Curiosamente, o vinho que celebra os 300 anos do Vallado não é um produto do Vallado. O vinho foi adquirido no Douro a um proprietário local — como, aliás, a maior parte dos vinhos seculares que as principais marcas do vinho do Porto colocaram no mercado nos últimos anos. A compra de um tonel com 650 litros desta preciosidade vai permitir ao Vallado colocar no mercado 933 garrafas. “Este ano estamos a pensar comercializar 300”, diz João Álvares Ribeiro, o membro do clã Ferreira que exerce as funções de director-geral. O preço médio por garrafa vai rondar os 3500 euros.

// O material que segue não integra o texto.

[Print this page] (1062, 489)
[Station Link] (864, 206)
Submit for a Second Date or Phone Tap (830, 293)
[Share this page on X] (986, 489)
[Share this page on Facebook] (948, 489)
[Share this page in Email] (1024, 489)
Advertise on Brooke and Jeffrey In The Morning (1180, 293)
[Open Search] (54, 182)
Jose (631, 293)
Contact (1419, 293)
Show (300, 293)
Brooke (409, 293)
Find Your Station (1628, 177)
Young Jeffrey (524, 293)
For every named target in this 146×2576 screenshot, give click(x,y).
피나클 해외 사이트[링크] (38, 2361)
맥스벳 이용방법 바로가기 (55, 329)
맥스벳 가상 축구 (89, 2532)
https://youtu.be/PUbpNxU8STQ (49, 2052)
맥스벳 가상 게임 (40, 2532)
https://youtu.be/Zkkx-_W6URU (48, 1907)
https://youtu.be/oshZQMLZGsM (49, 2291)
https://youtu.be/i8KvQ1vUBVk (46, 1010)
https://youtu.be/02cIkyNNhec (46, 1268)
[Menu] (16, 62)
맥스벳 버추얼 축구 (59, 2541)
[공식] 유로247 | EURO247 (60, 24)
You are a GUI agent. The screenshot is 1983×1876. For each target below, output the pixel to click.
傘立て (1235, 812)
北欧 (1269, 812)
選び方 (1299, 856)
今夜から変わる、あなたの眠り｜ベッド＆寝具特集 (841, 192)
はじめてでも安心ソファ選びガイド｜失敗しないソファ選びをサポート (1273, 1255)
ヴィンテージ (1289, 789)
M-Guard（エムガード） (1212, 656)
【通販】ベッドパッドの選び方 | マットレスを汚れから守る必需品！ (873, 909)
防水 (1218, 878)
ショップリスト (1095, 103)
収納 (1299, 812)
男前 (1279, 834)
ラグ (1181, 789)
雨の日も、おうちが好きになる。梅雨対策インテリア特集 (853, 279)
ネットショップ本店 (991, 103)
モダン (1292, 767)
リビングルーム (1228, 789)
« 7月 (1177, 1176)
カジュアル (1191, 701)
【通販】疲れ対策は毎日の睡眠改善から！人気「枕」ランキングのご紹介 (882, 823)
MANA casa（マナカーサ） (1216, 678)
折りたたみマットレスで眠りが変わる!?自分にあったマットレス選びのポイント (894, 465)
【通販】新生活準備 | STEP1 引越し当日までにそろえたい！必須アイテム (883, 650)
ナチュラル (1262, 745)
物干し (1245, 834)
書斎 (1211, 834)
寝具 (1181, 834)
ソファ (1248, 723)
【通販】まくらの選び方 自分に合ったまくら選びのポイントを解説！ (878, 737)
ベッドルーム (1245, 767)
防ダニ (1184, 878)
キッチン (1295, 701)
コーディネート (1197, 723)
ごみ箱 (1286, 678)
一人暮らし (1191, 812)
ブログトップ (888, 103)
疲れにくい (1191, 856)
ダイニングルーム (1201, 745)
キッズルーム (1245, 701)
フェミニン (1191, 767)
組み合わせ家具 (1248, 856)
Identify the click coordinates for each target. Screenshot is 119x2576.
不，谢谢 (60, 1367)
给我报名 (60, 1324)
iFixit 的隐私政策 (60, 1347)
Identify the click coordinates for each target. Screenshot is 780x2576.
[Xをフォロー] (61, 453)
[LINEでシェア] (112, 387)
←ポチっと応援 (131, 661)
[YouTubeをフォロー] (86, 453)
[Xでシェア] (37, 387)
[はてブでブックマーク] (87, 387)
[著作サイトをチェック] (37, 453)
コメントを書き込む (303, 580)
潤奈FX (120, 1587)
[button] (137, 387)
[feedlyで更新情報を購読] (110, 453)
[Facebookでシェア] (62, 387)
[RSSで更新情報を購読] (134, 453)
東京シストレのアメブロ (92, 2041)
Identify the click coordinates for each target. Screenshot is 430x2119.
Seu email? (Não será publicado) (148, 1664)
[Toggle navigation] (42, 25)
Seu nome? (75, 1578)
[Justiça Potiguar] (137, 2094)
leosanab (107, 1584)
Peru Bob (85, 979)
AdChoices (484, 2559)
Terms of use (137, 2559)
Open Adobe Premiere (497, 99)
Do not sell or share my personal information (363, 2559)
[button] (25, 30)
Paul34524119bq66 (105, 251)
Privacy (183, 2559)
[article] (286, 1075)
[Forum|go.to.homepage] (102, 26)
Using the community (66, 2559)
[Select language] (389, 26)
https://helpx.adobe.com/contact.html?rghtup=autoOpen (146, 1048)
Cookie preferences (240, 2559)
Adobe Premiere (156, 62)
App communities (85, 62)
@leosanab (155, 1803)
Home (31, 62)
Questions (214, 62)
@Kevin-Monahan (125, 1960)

Outro momento alto das comemorações foi o lançamento da História da Quinta, uma obra da autoria do historiador Gaspar Martins Pereira (o maior especialista da história duriense) com prefácio de António Barreto. Nesse livro fica-se a perceber que a existência da quinta remonta à Idade Média, quando era posse da Comenda de Poiares, da Ordem do Hospital. Até 1818 a quinta foi propriedade dos Taveira de Magalhães. Nesse ano foi comprada por António Bernardo Ferreira, tio de Dona Antónia (e pai do António Bernardo que seria o seu primeiro marido) e, de acordo com Gaspar Martins Pereira, “pode dizer-se que a mudança de proprietário correspondeu à refundação da Quinta do Vallado”. Está na posse da décima geração dos Ferreira.

Como a generalidade das quintas durienses, o Vallado sofreu as agruras do oídio (em 1855 Vallado produziu apenas cinco pipas e no ano seguinte apenas “88 cestos de uvas mirradas pela moléstia”) e da filoxera (em 1891 produzia apenas 16 pipas). O recuperar foi lento. E fez-se já sem a égide de D. Antónia. Venceslau de Lima toma conta da quinta e da empresa até ser convidado para chefiar o Governo, em 1909. Nos anos 20 é Jorge Viterbo Ferreira que gere a propriedade. Jorge Viterbo morre com 49 anos e sucede-lhe o filho Jorge Cabral Ferreira.

Sob a gestão de Guilherme Álvares Ribeiro, um cunhado de Jorge Cabral Ferreira, que em 1993 inscreve a empresa como produtor-engarrafador. Nesse ano Nuno Magalhães lidera um projecto de reconversão de boa parte das vinhas. Ficou com 38 hectares de vinhas novas e manteve 26 de vinhas velhas. Em 1995 entra na casa Francisco Spratley Ferreira, filho de Jorge Cabral Ferreira — hoje gere a produção e reparte a responsabilidade da enologia com o primo Francisco Olazabal, do Vale Meão. Depois de 2007, a gestão está com João Álvares Ribeiro, ex-quadro do BPI, que passa a director-geral e Francisco fica com a parte da direcção de produção

A última etapa do longo percurso do Vallado faz-se com a revolução do DOC Douro. O primeiro tinto é de 1995, com produção de 17 mil garrafas. O branco nasce no ano seguinte. Desde então, o ritmo de crescimento da empresa foi imparável. Construiu-se uma adega nova, em 2005 o Vallado faz a sua primeira aposta no turismo e em 2009 adquire a Quinta do Orgal, no Douro Superior. Se em 2000 a empresa vendia 80 mil garrafas, este ano espera comercializar 950 mil — metade das quais são exportadas. E, dando seguimento à velha tradição dos Ferreira, uma parte importante, cerca de 15%, é vinho do Porto. Sendo uma marca emblemática da nova geração, o Vallado não descura o grande vinho do Douro. Para celebrar três séculos de existência, tinha de escolher um grande Porto.